PVR has also been exploiting its prime locations across urban India to garner advertising revenue, and intends to scale up this business further. It has successfully managed to offer its properties to marketers who want to tap into a captive audience.

"We are extremely organised and are able to offer our clients an array of solutions, and partner with them on their marketing and media plans," says Dutta. The company clocked revenues of Rs 50 crore in 2009/10 from advertisers, and expects to sustain double digit growth rates in the future. Ajay Mehta, CEO, Interactive TV - a company that focuses on cinema advertising and marketing solutions - agrees that PVR offers a big opportunity to marketers. "Today the cinema advertising industry is worth Rs 200 crore and PVR has a dominant 25 per cent share of this business," he says.

PVR does have to contend with stiff competition though. There are many big multiplex chains in the fray - Reliance MediaWorks' Big Cinema, Zee's Fun Cinema, INOX and Cinemax, among others - and they are all growing at a rapid clip, making sizeable investments and expanding through mergers and acquisitions.

But analysts feel PVR is on a relatively stronger wicket. "We find the PVR's management very focused, and unlike many others they are largely into this segment alone.Hence their business shows signs of better management," says Abneesh Roy, Vice President, Institutional Equities - Research, Edelweiss Securities.

The industry too, is likely to witness steady growth in the coming years which, analysts say, will allow all the big players to expand. Says Rajesh Jain, Partner, KPMG: "Mulitplexes are here to stay, especially as they bring in the bulk of the revenue collections from movies.

Also, as India seeks more entertainment options this industry is likely to witness a lot of development." Multiplexes currently account for only eight per cent of screens, but 60 per cent of box office collections come from them.
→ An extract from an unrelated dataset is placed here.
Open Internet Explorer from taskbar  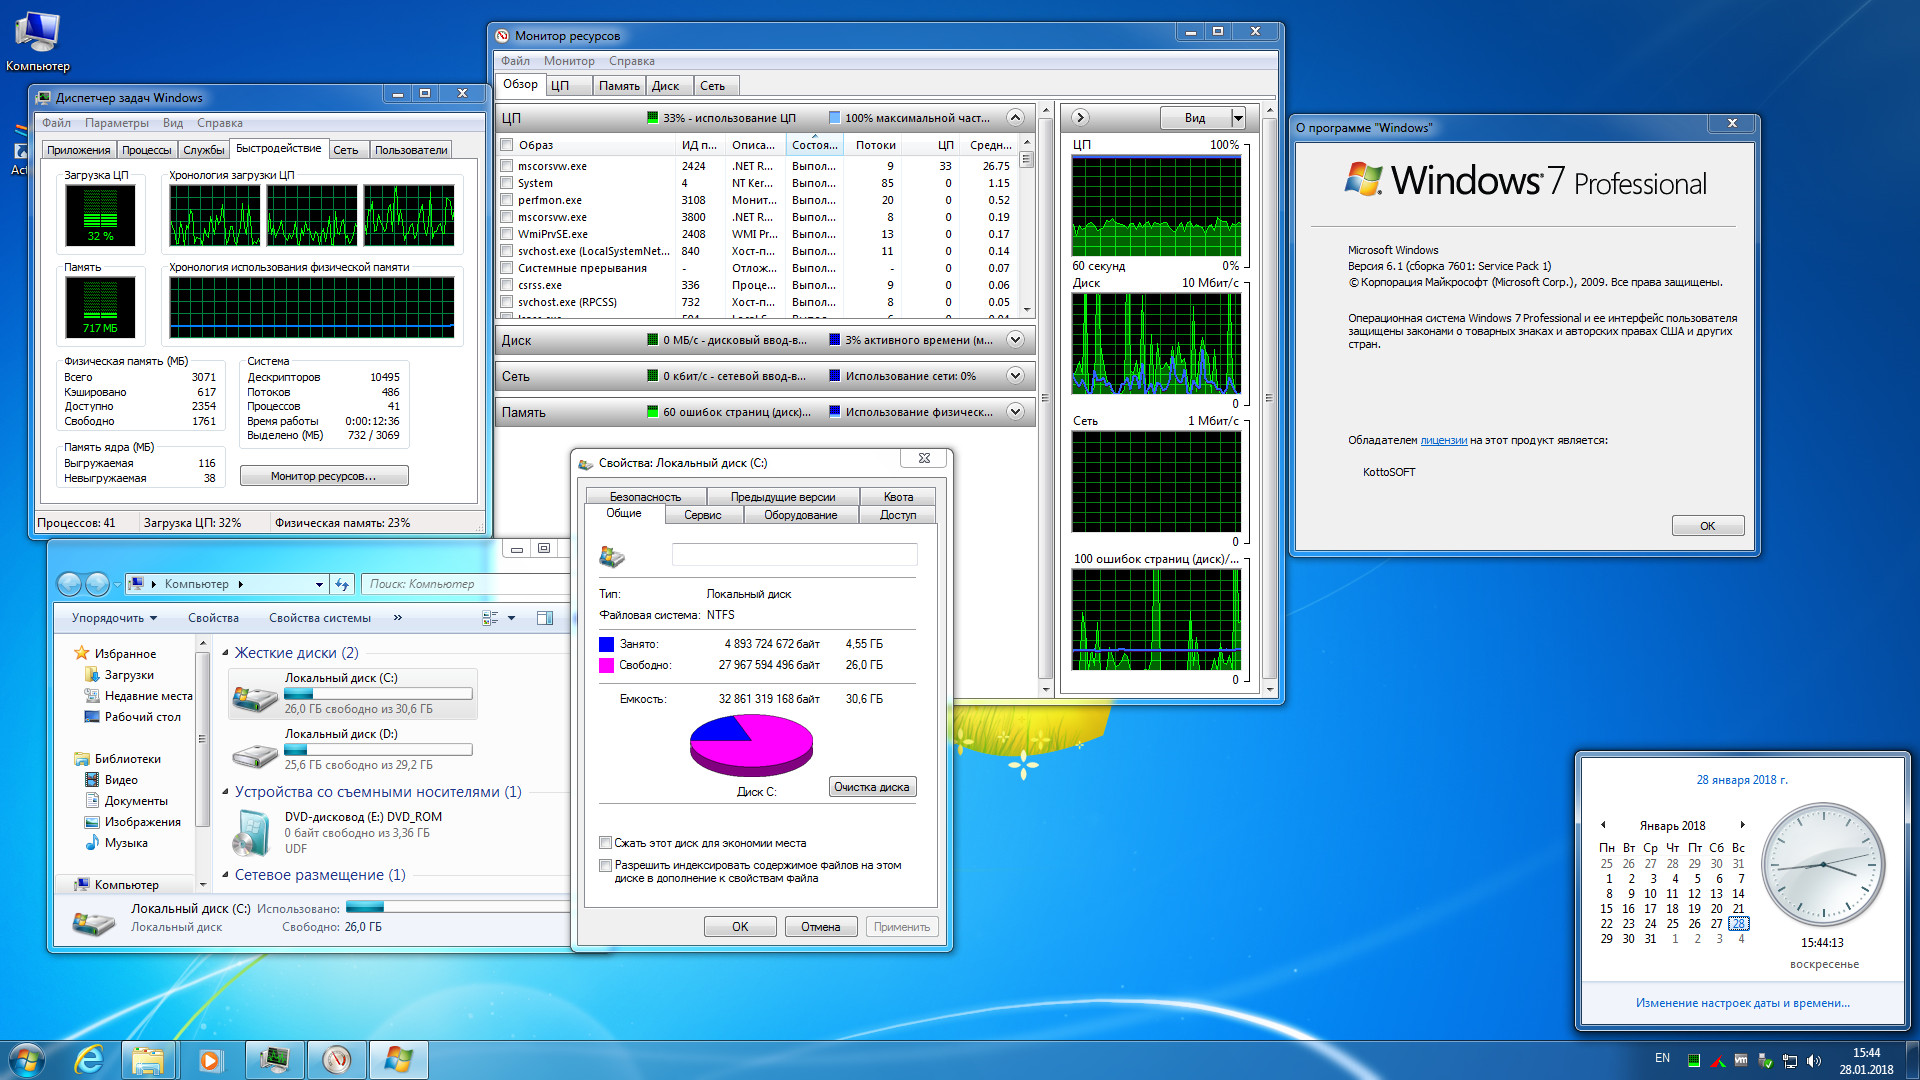tap(89, 1060)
The Bijli family, meanwhile, is crafting a long term strategy. "I'm now looking to re-organise roles within the group so that we do not all get bogged down doing the same things," says Ajay. He relies on brother Sanjeev for his acumen in vetting projects. "He is very meticulous and likes to personally investigate each location before we decide to invest there, while I like to be involved in the creative aspects," he says. The duo is now mulling entertainment theme parks - which will include multiplexes - to further help their core business come out a winner.